Go through the listing below and reproduce it word for word.

▶ THE INPUT
+ + + + + + +
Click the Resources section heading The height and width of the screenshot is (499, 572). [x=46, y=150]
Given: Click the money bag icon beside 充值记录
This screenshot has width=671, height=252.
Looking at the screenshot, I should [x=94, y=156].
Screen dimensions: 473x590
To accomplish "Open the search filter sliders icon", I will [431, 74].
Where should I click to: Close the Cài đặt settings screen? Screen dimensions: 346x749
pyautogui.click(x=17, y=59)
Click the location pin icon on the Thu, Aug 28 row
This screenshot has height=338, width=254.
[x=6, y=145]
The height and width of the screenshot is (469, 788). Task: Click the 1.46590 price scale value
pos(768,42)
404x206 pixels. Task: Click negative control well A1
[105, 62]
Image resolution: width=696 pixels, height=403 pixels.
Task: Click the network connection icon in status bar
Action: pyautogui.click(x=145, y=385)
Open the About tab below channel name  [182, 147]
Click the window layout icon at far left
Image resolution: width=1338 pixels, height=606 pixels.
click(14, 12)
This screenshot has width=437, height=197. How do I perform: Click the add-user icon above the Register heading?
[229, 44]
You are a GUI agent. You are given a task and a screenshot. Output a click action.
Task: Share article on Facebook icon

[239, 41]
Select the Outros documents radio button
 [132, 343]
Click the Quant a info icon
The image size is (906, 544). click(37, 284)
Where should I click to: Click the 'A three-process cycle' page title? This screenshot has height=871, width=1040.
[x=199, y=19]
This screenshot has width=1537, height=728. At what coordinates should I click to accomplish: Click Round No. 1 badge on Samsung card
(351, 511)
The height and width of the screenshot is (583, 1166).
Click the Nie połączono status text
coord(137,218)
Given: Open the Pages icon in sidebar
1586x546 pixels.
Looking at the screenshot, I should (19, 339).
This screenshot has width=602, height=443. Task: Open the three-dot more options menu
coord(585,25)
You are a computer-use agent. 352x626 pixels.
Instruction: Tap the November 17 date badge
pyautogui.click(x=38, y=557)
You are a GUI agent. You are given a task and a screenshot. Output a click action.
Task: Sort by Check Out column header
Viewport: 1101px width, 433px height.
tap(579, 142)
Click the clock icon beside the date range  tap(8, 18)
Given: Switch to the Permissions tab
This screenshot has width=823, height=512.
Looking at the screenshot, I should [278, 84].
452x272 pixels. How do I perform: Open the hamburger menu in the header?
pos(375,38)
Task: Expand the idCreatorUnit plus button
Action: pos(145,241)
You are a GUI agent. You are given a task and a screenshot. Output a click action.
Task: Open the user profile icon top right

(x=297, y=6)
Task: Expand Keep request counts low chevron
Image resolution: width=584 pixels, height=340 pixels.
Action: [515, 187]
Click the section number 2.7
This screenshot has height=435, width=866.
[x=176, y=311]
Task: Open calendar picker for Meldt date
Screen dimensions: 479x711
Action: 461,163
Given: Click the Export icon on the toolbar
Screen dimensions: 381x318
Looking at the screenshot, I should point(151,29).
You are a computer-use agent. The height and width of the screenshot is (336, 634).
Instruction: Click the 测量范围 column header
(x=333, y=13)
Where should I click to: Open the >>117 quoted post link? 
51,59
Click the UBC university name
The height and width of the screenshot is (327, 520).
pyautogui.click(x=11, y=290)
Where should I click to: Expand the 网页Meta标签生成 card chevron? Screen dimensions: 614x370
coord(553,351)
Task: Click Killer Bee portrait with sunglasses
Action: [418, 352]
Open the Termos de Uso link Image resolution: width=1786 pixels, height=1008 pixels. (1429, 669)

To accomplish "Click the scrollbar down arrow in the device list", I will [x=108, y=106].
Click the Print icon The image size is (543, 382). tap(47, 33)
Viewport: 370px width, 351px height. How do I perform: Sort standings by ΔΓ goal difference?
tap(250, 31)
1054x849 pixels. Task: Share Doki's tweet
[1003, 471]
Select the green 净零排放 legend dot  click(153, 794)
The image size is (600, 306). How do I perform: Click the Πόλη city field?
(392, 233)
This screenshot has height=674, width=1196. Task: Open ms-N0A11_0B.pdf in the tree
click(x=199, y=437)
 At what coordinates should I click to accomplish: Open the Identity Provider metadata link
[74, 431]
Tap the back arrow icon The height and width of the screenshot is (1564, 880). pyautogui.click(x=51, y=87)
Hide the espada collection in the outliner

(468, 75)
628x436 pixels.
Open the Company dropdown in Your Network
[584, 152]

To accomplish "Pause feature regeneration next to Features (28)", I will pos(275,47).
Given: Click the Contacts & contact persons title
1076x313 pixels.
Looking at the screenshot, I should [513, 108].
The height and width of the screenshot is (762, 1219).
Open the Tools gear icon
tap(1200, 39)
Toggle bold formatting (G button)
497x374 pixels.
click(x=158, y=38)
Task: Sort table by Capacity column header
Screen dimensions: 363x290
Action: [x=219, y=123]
+ + + + + + +
▶ ANSWER TO THIS TASK
Click the Resources section heading The height and width of the screenshot is (499, 572). [x=46, y=150]
Given: Click the money bag icon beside 充值记录
This screenshot has width=671, height=252.
Looking at the screenshot, I should [x=94, y=156].
Screen dimensions: 473x590
To accomplish "Open the search filter sliders icon", I will [431, 74].
Where should I click to: Close the Cài đặt settings screen? Screen dimensions: 346x749
pyautogui.click(x=17, y=59)
Click the location pin icon on the Thu, Aug 28 row
This screenshot has height=338, width=254.
[x=6, y=145]
The height and width of the screenshot is (469, 788). Task: Click the 1.46590 price scale value
pos(768,42)
404x206 pixels. Task: Click negative control well A1
[105, 62]
Image resolution: width=696 pixels, height=403 pixels.
Task: Click the network connection icon in status bar
Action: pyautogui.click(x=145, y=385)
Open the About tab below channel name  [182, 147]
Click the window layout icon at far left
Image resolution: width=1338 pixels, height=606 pixels.
click(14, 12)
This screenshot has width=437, height=197. How do I perform: Click the add-user icon above the Register heading?
[229, 44]
You are a GUI agent. You are given a task and a screenshot. Output a click action.
Task: Share article on Facebook icon

[239, 41]
Select the Outros documents radio button
 [132, 343]
Click the Quant a info icon
The image size is (906, 544). click(37, 284)
Where should I click to: Click the 'A three-process cycle' page title? This screenshot has height=871, width=1040.
[x=199, y=19]
This screenshot has width=1537, height=728. At what coordinates should I click to accomplish: Click Round No. 1 badge on Samsung card
(351, 511)
The height and width of the screenshot is (583, 1166).
Click the Nie połączono status text
coord(137,218)
Given: Open the Pages icon in sidebar
1586x546 pixels.
Looking at the screenshot, I should (19, 339).
This screenshot has width=602, height=443. Task: Open the three-dot more options menu
coord(585,25)
You are a computer-use agent. 352x626 pixels.
Instruction: Tap the November 17 date badge
pyautogui.click(x=38, y=557)
You are a GUI agent. You are given a task and a screenshot. Output a click action.
Task: Sort by Check Out column header
Viewport: 1101px width, 433px height.
tap(579, 142)
Click the clock icon beside the date range  tap(8, 18)
Given: Switch to the Permissions tab
This screenshot has width=823, height=512.
Looking at the screenshot, I should [278, 84].
452x272 pixels. How do I perform: Open the hamburger menu in the header?
pos(375,38)
Task: Expand the idCreatorUnit plus button
Action: pos(145,241)
You are a GUI agent. You are given a task and a screenshot. Output a click action.
Task: Open the user profile icon top right

(x=297, y=6)
Task: Expand Keep request counts low chevron
Image resolution: width=584 pixels, height=340 pixels.
Action: [515, 187]
Click the section number 2.7
This screenshot has height=435, width=866.
[x=176, y=311]
Task: Open calendar picker for Meldt date
Screen dimensions: 479x711
Action: 461,163
Given: Click the Export icon on the toolbar
Screen dimensions: 381x318
Looking at the screenshot, I should point(151,29).
You are a computer-use agent. The height and width of the screenshot is (336, 634).
Instruction: Click the 测量范围 column header
(x=333, y=13)
Where should I click to: Open the >>117 quoted post link? 
51,59
Click the UBC university name
The height and width of the screenshot is (327, 520).
pyautogui.click(x=11, y=290)
Where should I click to: Expand the 网页Meta标签生成 card chevron? Screen dimensions: 614x370
coord(553,351)
Task: Click Killer Bee portrait with sunglasses
Action: [418, 352]
Open the Termos de Uso link Image resolution: width=1786 pixels, height=1008 pixels. (1429, 669)

To accomplish "Click the scrollbar down arrow in the device list", I will [x=108, y=106].
Click the Print icon The image size is (543, 382). tap(47, 33)
Viewport: 370px width, 351px height. How do I perform: Sort standings by ΔΓ goal difference?
tap(250, 31)
1054x849 pixels. Task: Share Doki's tweet
[1003, 471]
Select the green 净零排放 legend dot  click(153, 794)
The image size is (600, 306). How do I perform: Click the Πόλη city field?
(392, 233)
This screenshot has height=674, width=1196. Task: Open ms-N0A11_0B.pdf in the tree
click(x=199, y=437)
 At what coordinates should I click to accomplish: Open the Identity Provider metadata link
[74, 431]
Tap the back arrow icon The height and width of the screenshot is (1564, 880). pyautogui.click(x=51, y=87)
Hide the espada collection in the outliner

(468, 75)
628x436 pixels.
Open the Company dropdown in Your Network
[584, 152]

To accomplish "Pause feature regeneration next to Features (28)", I will pos(275,47).
Given: Click the Contacts & contact persons title
1076x313 pixels.
Looking at the screenshot, I should [513, 108].
The height and width of the screenshot is (762, 1219).
Open the Tools gear icon
tap(1200, 39)
Toggle bold formatting (G button)
497x374 pixels.
click(x=158, y=38)
Task: Sort table by Capacity column header
Screen dimensions: 363x290
Action: [x=219, y=123]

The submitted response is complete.